▶ [Text]
*** Begin section ***
LPA conducted a facility tour with A1 and A2. During the inspection, the facility was observed to be clean and all exits were open and free of obstructions. Facility staff and residents were observed to be wearing face masks while in the facility. LPA toured the medication room and observed a 30-day supply of medications for residents. Facility tour continued to resident rooms. LPA observed approximately 6-feet between resident beds. Resident bathrooms were stocked with liquid soap and paper towels. LPA observed hand washing posters in resident bathrooms.

Kitchen tour conducted. LPA observed 2-day supply of perishable foods and a 7-day supply of non-perishable foods. The hallways in the facility were equipped with hand sanitizer dispensers and LPA observed signs promoting hand-washing, cough/sneeze etiquette, and physical distancing throughout the facility. Facility has limited capacity in Activity rooms to allow for social distancing. The facility is cleaned and sanitized hourly. Facility has an adequate supply of PPE. PPE and cleaning supplies is audited weekly by the Operations Manager.
*** End section ***
▶ [Data for analysis]
*** Begin section ***
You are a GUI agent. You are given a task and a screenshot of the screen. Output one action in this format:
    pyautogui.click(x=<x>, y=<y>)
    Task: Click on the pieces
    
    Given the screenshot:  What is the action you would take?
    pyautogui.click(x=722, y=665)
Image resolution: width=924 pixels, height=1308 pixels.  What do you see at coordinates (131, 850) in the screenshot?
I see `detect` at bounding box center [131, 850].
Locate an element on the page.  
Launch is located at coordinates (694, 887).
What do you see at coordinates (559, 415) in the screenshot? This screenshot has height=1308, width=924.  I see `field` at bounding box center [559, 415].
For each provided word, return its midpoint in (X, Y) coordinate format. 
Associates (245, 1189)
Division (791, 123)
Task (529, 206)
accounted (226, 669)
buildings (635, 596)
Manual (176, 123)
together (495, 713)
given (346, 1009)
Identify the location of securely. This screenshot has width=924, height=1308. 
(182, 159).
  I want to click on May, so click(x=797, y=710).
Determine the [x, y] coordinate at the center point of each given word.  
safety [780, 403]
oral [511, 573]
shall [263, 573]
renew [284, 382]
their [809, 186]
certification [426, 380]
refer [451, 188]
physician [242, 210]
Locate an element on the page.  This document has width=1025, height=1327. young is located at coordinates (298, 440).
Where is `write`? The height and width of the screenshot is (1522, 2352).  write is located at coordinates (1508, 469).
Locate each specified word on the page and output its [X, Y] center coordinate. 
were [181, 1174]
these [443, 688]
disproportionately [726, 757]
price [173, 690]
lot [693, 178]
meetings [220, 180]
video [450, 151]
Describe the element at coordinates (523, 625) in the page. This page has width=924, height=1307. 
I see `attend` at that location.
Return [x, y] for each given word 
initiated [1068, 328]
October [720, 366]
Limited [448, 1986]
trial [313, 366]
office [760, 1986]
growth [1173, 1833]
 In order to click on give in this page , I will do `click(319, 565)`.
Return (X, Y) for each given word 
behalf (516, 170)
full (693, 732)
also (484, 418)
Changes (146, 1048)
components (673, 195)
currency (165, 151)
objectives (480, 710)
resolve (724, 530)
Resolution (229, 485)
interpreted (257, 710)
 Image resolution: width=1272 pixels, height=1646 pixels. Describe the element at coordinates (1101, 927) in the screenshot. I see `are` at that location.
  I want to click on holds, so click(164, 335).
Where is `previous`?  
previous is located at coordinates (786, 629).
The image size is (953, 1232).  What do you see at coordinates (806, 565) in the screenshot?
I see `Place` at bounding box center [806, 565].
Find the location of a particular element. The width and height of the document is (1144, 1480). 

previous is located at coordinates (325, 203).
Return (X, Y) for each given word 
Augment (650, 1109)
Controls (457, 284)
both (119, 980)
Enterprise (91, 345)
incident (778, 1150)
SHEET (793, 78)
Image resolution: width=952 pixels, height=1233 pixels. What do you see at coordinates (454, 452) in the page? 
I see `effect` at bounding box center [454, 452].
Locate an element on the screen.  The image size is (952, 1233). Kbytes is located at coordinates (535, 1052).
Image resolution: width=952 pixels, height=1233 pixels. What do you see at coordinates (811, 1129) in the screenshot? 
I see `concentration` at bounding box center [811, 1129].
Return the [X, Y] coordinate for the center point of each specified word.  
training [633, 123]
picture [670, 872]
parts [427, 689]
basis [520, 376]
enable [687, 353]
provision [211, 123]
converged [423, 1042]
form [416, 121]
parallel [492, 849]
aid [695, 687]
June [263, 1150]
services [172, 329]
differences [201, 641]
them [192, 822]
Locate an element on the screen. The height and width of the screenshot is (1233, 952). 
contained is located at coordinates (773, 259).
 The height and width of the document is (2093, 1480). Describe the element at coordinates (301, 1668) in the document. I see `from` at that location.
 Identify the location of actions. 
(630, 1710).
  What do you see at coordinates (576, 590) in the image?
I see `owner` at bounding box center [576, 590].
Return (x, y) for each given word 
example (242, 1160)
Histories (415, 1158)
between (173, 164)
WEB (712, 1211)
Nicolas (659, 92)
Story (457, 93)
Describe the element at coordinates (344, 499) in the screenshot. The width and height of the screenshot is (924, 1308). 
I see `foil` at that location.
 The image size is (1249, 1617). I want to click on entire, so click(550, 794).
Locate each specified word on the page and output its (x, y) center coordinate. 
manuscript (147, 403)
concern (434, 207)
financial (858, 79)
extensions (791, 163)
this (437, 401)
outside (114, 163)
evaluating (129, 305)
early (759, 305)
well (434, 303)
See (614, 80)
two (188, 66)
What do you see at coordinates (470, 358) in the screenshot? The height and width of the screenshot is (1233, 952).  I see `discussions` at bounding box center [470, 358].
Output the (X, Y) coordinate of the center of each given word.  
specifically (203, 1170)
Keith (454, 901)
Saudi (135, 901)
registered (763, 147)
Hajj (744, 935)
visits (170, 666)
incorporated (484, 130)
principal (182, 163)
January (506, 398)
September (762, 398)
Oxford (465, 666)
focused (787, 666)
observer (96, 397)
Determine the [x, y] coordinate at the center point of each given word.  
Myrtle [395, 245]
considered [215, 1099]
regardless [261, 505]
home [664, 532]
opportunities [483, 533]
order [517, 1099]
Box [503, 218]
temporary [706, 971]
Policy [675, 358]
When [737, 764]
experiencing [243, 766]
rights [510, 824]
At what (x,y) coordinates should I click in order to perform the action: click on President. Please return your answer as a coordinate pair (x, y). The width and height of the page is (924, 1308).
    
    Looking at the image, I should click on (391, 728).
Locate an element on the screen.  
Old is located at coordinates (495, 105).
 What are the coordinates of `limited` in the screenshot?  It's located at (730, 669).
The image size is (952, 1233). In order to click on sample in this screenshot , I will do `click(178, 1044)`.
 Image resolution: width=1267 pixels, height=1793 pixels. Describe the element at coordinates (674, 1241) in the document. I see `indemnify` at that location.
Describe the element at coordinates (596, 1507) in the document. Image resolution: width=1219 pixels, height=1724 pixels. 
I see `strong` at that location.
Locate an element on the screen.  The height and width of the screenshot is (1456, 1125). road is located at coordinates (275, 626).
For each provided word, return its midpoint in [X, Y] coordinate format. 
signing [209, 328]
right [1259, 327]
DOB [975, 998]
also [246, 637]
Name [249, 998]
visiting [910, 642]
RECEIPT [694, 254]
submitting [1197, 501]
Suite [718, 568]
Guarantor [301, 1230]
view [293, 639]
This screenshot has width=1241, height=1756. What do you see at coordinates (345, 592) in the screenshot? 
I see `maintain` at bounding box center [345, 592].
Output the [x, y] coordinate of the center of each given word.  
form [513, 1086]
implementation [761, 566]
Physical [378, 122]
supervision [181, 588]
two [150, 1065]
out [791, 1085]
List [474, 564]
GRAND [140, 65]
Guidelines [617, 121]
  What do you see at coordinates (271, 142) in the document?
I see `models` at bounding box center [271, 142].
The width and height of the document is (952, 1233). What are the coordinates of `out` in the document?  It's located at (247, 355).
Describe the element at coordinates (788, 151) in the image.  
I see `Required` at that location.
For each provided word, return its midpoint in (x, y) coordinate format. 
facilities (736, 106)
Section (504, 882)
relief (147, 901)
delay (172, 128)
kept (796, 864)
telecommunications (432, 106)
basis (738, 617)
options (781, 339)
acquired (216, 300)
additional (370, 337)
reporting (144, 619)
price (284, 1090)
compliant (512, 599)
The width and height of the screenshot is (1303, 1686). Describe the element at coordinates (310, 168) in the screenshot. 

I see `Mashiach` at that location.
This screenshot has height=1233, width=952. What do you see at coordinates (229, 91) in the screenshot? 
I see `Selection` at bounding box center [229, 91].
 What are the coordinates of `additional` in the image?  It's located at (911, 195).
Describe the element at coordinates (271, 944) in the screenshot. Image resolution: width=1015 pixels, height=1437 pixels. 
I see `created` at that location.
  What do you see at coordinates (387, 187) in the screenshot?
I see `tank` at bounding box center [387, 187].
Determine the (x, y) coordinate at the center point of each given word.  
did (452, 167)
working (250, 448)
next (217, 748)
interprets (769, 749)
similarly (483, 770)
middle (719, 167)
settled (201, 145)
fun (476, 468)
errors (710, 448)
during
*** End section ***
▶ [Task requirements]
Pick up the facility inspection report after its final sentence and continue it.

▶ [Result]
CONTINUED TO LIC809-C

SUPERVISORS NAME: Melinda Hoffmann
LICENSING EVALUATOR NAME: Alexandria Walton
LICENSING EVALUATOR SIGNATURE: DATE: 05/28/2021
I acknowledge receipt of this form and understand my licensing appeal rights as explained and received.
FACILITY REPRESENTATIVE SIGNATURE: DATE: 05/28/2021
This report must be available at Child Care and Group Home facilities for public review for 3 years.

LIC809 (FAS) - (06/04)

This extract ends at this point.